Addressing this problem, researchers have come up with a simple and cost-effective diagnostic measure for cerebral malaria. Dr Nicholas Beare of St Paul’s Eye Unit, Liverpool, and his associates have shown cerebral malaria in unconscious children can be easily detected by examining the eyes, using an ophthalmoscope. By looking at the changes in the retina (light-sensitive tissue at the back of the eye), doctors can say whether an unconscious child is suffering from cerebral malaria or some other condition. This can greatly help to provide appropriate treatment at the right time, especially in certain developing countries where malaria is rampant. The study has been published in the November issue of the American Journal of Tropical Medicine and Hygiene.
“Cerebral malaria is a severe consequence of falciparum malaria (malaria caused by Plasmodium falciparum),” says US public health expert Dr Lawrence Barat, senior technical advisor at the Global Health, Population, and Nutrition Group Academy for Educational Development, Washington. “Its symptoms generally are either lethargy progressing to coma or recurrent seizures.
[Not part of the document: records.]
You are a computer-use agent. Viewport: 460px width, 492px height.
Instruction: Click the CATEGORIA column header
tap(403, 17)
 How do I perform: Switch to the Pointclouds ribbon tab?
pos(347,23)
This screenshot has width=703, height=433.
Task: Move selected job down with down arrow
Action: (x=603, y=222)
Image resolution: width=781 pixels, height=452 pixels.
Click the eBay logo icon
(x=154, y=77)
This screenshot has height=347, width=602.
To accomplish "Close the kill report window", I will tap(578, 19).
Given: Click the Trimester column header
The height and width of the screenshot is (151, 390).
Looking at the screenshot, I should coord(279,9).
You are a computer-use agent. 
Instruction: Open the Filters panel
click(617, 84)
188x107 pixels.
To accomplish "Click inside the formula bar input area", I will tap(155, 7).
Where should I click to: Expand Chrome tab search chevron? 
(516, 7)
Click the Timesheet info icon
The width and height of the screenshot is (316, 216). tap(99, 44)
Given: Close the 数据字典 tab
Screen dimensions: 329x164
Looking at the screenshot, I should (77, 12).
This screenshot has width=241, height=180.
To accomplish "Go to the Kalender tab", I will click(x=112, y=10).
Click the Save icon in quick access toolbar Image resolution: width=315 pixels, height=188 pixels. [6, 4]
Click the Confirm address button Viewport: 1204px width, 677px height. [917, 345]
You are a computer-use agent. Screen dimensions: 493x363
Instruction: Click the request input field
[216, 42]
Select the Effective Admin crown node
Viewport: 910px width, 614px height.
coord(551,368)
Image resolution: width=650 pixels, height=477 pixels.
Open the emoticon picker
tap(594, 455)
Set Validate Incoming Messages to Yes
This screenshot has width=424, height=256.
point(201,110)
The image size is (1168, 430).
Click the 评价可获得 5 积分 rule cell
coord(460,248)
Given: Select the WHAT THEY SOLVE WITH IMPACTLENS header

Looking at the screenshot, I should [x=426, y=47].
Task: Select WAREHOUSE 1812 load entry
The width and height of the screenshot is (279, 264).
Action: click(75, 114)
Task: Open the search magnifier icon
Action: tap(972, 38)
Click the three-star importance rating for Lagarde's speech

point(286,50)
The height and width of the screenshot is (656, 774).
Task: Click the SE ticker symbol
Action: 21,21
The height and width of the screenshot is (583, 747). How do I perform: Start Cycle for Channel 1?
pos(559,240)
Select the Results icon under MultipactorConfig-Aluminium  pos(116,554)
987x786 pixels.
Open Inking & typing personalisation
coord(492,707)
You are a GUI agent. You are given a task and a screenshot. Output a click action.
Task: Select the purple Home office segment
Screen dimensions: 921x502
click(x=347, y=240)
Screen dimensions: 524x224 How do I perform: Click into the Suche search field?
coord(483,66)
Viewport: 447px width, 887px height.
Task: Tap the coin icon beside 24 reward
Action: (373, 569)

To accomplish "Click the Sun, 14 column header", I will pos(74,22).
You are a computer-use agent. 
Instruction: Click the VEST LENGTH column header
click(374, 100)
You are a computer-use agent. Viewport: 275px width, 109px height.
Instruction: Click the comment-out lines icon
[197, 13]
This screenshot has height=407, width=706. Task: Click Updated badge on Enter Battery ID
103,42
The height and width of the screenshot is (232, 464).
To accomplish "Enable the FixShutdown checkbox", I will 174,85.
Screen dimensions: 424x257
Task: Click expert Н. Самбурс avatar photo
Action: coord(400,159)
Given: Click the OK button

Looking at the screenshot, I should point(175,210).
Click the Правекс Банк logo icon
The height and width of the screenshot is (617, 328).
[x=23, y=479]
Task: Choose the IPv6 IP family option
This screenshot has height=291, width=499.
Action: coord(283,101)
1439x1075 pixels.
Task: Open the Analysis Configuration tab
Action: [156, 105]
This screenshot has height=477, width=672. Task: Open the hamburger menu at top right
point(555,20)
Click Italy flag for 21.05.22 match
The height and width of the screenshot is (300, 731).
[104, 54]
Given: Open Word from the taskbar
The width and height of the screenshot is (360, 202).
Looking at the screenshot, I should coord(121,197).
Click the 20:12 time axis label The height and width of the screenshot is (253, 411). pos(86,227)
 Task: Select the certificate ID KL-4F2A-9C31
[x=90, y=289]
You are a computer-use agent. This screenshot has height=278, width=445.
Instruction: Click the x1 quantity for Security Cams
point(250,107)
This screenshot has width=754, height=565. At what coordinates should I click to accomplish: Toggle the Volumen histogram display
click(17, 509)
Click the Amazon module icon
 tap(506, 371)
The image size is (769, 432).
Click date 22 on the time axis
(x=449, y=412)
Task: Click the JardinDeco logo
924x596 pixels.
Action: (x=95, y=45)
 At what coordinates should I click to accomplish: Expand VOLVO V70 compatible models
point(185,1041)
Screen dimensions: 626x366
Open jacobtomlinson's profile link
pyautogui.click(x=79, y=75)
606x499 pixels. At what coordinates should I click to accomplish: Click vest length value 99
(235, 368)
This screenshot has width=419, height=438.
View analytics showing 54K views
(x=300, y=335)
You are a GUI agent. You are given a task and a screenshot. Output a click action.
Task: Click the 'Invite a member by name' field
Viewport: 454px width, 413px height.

It occurs most commonly when falciparum malaria goes untreated for more than 24-48 hours or if incorrect or insufficient treatment is given,” he says. “The mechanism by which cerebral malaria occurs is still a topic of debate, but autopsies of people who have died of this disease reveal malarial parasites sticking to the walls of the blood vessels in the brain,” he explains.
The disease leads to certain changes in the retina — collectively called malarial retinopathy — such as formation of white, opaque patches, whitening of the retinal blood vessels, bleeding and swelling of the optic nerve. “These are due to hemodynamic (pertaining to blood circulation movements) and cerebral changes caused by the disease process… Ocular findings correlate to the severity of the disease,” says Dr Nazimul Hussain, consultant ophthalmologist affiliated to the L.V. Prasad Eye Institute, Hyderabad.
“Besides, there may be fluid collection or opacification of the retina owing to the closure of capillaries,” says Prof. Amod Gupta of the Post Graduate Institute of Medical Education and Research, Chandigarh. “The changes may be due to anaemia or parasite-laden red blood cells trapped in the microvasculature (part of the circulatory system consisting of very small blood vessels) of the retina and brain,” he adds.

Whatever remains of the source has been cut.